Building owners who want to mitigate their building losses with a specific mitigation measure have to invest a particular amount of money based on their chosen mitigation method. This linked expense is referred to as strategy cost in the described model and is funded from the model’s budget. Based on the type of mitigation measures, we needed to calculate this linked expense. For instance, the cost of a flood barrier depends on the building area and barrier type, whereas the cost of elevating buildings depends on required materials, labor, and equipment. The user can specify any budget for retrofitting the buildings while using the model, and the program will only offer mitigation methods based on the available budget. For example, if a user wants to spend $3.5 million retrofitting all the buildings in a community with long-term mitigation measures, the user may not be able to advise building elevations for all of the structures. As a result, the model will suggest “No Intervention” for the rest of the buildings where the model could not be applied. The formulated model was tested with various budgets to test the model’s workability at different budgets.
Long-term mitigation strategies include increasing building elevations from 5 ft (1.5 m) to 10 ft (3.0 m) to reduce the flood losses for each building. Table 4 summarizes the optimization model’s findings in terms of a specific building and different long-term mitigation strategies. The base flood loss analysis without any mitigation resulted in a direct economic loss of over USD 133 million. The optimization model was tested with an initial budget of USD 3.5 million, and the model showed an economic loss reduction of more than USD 4.0 million. On the other hand, for a budget of USD 280 million, 1738 buildings can be retrofitted to reduce the economic loss by more than USD 118 million. This is because long-term measures such as increasing building elevation have significantly high mitigation costs, but they can decrease the overall building damage in the long -term. Furthermore, the implementation of long-term mitigation will help building owners to save their buildings from multiple future flooding events by a one-time investment. Thus, by investing USD 280 million, it will be possible to save USD 118 million in each flooding event.

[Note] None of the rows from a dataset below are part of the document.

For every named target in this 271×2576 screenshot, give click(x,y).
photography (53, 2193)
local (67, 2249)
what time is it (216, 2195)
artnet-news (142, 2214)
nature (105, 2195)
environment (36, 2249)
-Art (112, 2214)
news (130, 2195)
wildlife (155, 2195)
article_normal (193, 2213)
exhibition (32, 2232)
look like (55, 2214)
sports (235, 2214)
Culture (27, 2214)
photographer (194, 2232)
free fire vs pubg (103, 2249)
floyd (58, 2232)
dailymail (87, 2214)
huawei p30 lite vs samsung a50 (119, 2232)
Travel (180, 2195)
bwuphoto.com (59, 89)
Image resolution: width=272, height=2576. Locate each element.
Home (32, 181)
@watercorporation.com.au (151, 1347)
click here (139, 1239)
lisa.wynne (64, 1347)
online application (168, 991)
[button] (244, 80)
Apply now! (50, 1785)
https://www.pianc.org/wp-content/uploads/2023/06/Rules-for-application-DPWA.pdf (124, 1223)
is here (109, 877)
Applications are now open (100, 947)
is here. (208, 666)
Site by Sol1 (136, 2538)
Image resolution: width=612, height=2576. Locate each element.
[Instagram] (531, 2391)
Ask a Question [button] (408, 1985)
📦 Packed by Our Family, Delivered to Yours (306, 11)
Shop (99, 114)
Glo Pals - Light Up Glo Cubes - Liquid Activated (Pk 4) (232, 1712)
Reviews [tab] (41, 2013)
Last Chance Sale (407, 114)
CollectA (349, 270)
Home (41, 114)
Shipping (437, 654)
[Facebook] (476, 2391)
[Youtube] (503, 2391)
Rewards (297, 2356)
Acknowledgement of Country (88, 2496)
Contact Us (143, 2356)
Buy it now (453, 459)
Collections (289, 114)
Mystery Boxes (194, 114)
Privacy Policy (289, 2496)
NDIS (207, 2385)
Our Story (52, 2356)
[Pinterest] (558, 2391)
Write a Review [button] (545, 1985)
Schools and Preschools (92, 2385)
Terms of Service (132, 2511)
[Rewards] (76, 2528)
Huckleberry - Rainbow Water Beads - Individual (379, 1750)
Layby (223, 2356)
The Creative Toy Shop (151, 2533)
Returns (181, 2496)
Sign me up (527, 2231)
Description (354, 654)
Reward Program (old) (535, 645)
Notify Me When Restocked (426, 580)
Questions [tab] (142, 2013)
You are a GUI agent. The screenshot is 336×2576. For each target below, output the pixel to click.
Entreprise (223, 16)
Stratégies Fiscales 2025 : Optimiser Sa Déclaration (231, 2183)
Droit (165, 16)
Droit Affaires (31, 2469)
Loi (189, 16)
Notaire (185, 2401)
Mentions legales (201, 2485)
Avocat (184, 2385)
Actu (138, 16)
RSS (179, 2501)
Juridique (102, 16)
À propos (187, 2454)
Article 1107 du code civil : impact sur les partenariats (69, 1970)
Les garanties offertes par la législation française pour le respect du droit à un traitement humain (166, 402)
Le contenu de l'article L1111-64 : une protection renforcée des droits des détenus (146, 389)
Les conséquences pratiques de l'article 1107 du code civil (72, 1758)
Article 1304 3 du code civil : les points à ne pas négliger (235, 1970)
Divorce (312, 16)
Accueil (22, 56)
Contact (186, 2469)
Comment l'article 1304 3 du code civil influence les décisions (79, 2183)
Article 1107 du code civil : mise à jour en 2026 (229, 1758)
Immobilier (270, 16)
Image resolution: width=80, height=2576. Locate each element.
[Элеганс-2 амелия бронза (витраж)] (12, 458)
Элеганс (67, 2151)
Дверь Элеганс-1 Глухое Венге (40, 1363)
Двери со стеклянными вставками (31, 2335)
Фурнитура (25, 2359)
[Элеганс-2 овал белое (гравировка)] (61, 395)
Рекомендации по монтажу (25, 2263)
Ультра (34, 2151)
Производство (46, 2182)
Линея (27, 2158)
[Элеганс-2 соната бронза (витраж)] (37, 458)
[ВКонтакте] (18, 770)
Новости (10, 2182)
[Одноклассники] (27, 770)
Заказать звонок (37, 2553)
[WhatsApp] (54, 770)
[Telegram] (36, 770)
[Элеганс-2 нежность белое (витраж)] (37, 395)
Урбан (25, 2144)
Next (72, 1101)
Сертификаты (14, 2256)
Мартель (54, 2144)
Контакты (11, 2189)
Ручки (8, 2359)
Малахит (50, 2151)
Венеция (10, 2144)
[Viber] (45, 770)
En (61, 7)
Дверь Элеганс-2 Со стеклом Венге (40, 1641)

For long-term mitigation, the model sought to identify the optimal mitigation option for a specific building based on the cost of the mitigation strategy. Although 10 feet (3 m) of elevation can make a structure safer than 5 feet (1.5 m), the financial loss will be zero with 3 m of elevation. However, some industrial buildings in Lumberton will not be able to achieve this building elevation since it would require substantial funds for mitigation. At various budgets, Figure 5 depicts the selected buildings for long-term mitigation solutions for individual structures in Lumberton, NC, at various budgets. The figure shows that red and dark pink dots increase when a larger budget is used, implying that more community structures would be mitigated. The model showed how resources were optimally allocated across buildings in terms of mitigation funds that could minimize the economic losses.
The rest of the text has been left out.